N° 925 | Le 16 avril 2009 | Jacques Trémintin | Critiques de livres (accès libre)
L’essai d’Etienne Liebig est l’un des meilleurs livres sur l’adolescence qu’il m’ait été donné de lire depuis quelques années. Drôle, saignant et pertinent, il devrait être remboursé par la Sécurité sociale à tous les parents et/ou professionnels déprimés. Certes, il ne manque pas de piquant dans sa description de ces Aliens mous à iPod greffés sur les oreilles, adoptant souvent un rythme de gastéropode neurasthénique qui fait passer le mime Marceau pour un hyperactif.

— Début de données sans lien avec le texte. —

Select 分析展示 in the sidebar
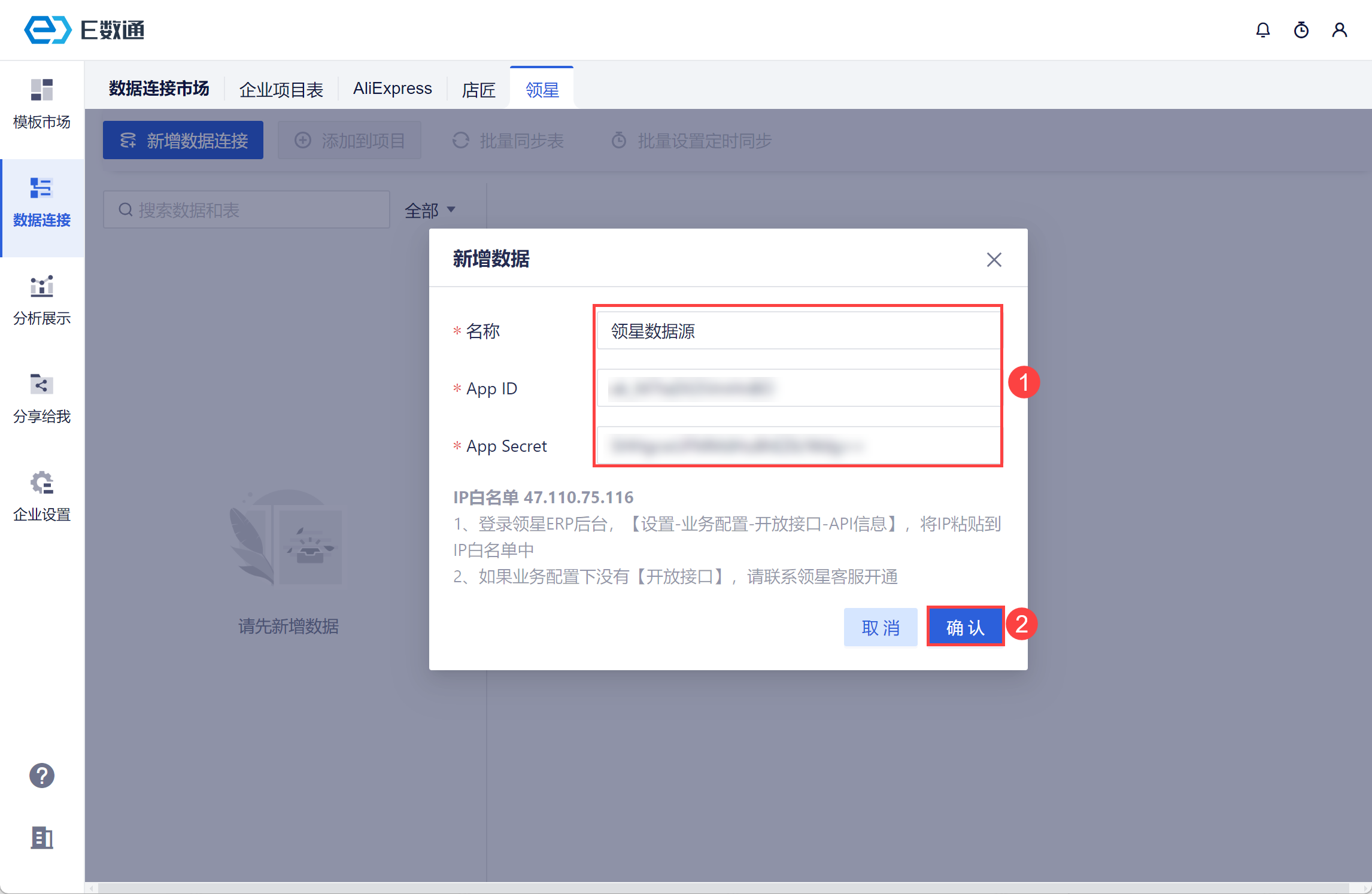Viewport: 1372px width, 894px height. click(42, 301)
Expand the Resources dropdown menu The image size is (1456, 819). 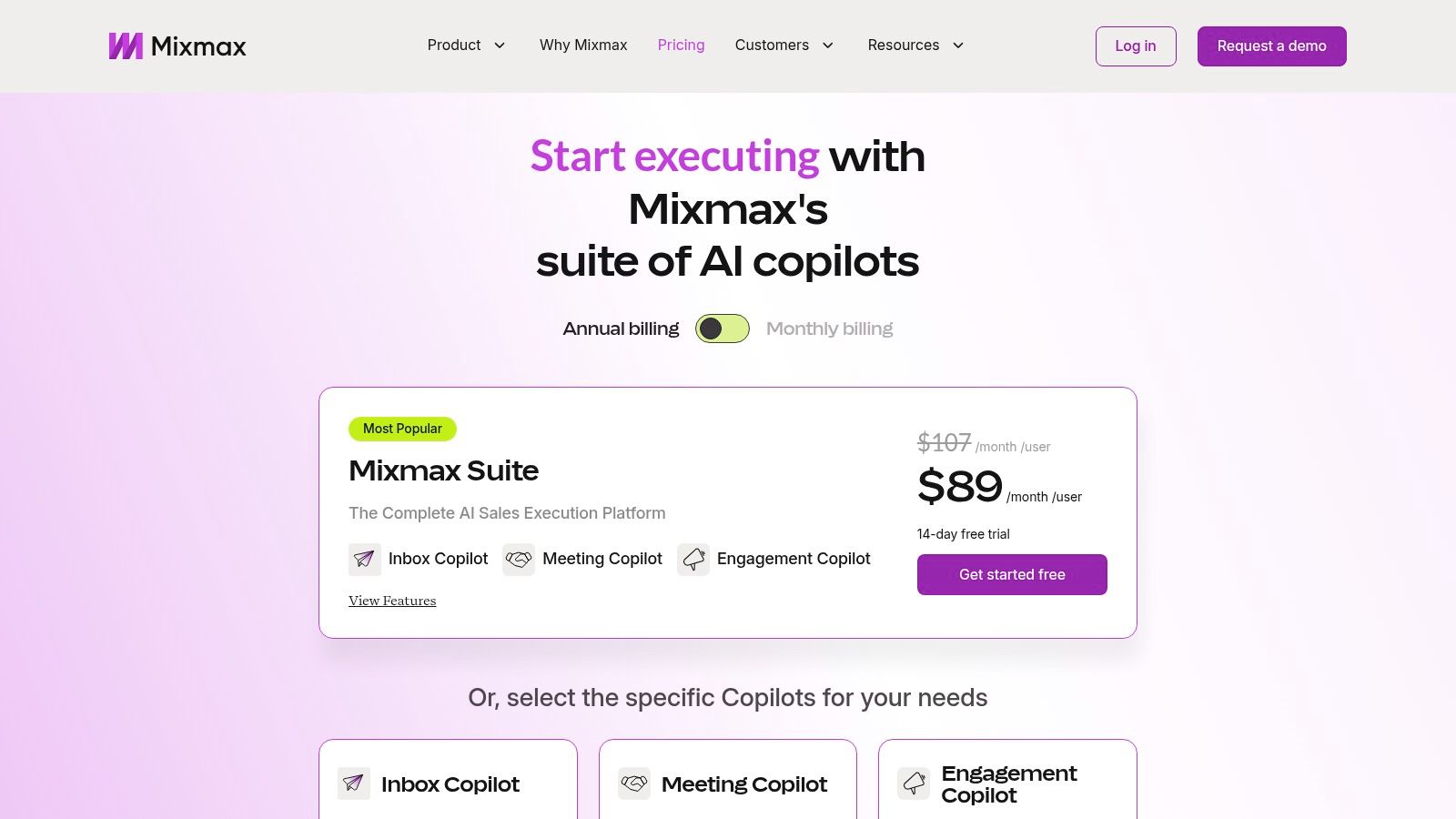coord(915,46)
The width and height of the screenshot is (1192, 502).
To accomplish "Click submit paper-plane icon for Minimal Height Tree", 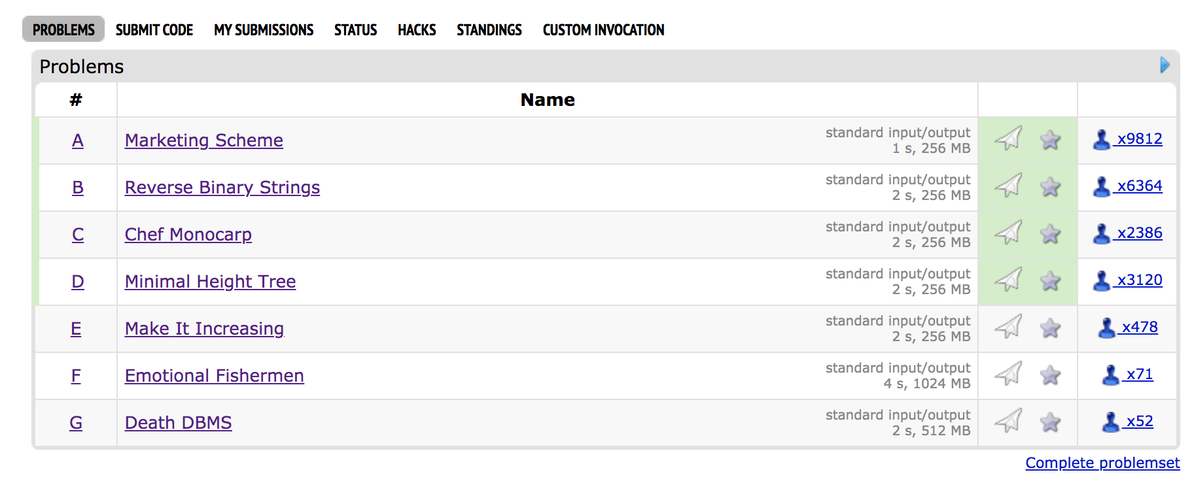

Mais cette ironie mordante n’est rien à côté de celle qui frappe de plein fouet les adultes. Les chercheurs universitaires ? Leurs publications cherchent à figer les comportements dans des concepts déjà caducs. Les observateurs alarmistes quant à l’utilisation des nouvelles communications ? Les espaces non contrôlés par les adultes se raréfient tellement que les ados se réfugient dans les seuls lieux d’intimité qui leur restent : Internet, les tchats, les SMS, le virtuel. Les éducateurs ? L’adulte sait toujours ce qui est bon pour l’ado. Problème : celui-ci n’adhère jamais à son projet. La pédagogie est bien plus l’apprentissage du respect de l’organisation sociale, que la quête de son bien-être. Le jeune est le principal acteur de sa transformation.
Ce sont ses expériences, ses échecs, ses tentatives qui vont dessiner l’adulte qu’il deviendra. La prévention ? Avec tout ce qu’on leur rabâche depuis qu’ils sont nés, s’ils n’ont pas entendu, c’est qu’ils ont besoin d’un oto-rhino plutôt que d’un psy. Les psys, justement ? Ce qui devrait être perçu comme une expérience devient le symptôme d’une pathologie à découvrir, ce qui fait le bonheur d’une bande de gourous de tous poils. Le refus de l’autorité ? En réalité, l’ado essaie de trouver maladroitement quelques espaces de liberté dans une société toujours plus sclérosante qui prétend contrôler chacun de ses actes. Ce petit adulte, en voie de finition, ressent le besoin irrépressible de se mesurer à la vie, au monde, à la société. Ses positions doivent être excessives et caricaturales pour se poser de façon repérable aux yeux des autres. Tout irait bien mieux si on acceptait une bonne fois pour toutes que les ados sont irrationnels. On leur lâcherait la psyché.
Mais l’adulte manifeste un tel besoin de rationalité, qu’il ne peut admettre qu’un geste soit gratuit, passager, insensé. Il doit être signifiant. Jouer un rôle signifiant et tisser un lien de confiance passe d’abord par l’acceptation de tous ces mouvements perpétuels, ces retournements, ces systématismes incongrus, ces promesses non tenues, ces contradictions permanentes et cette incohérence nécessaire. Les problèmes des ados vont se régler avec le temps, surtout si on ne stigmatise pas ou que l’on ne diabolise pas leurs comportements, comme s’ils étaient définitivement inscrits dans leur personnalité.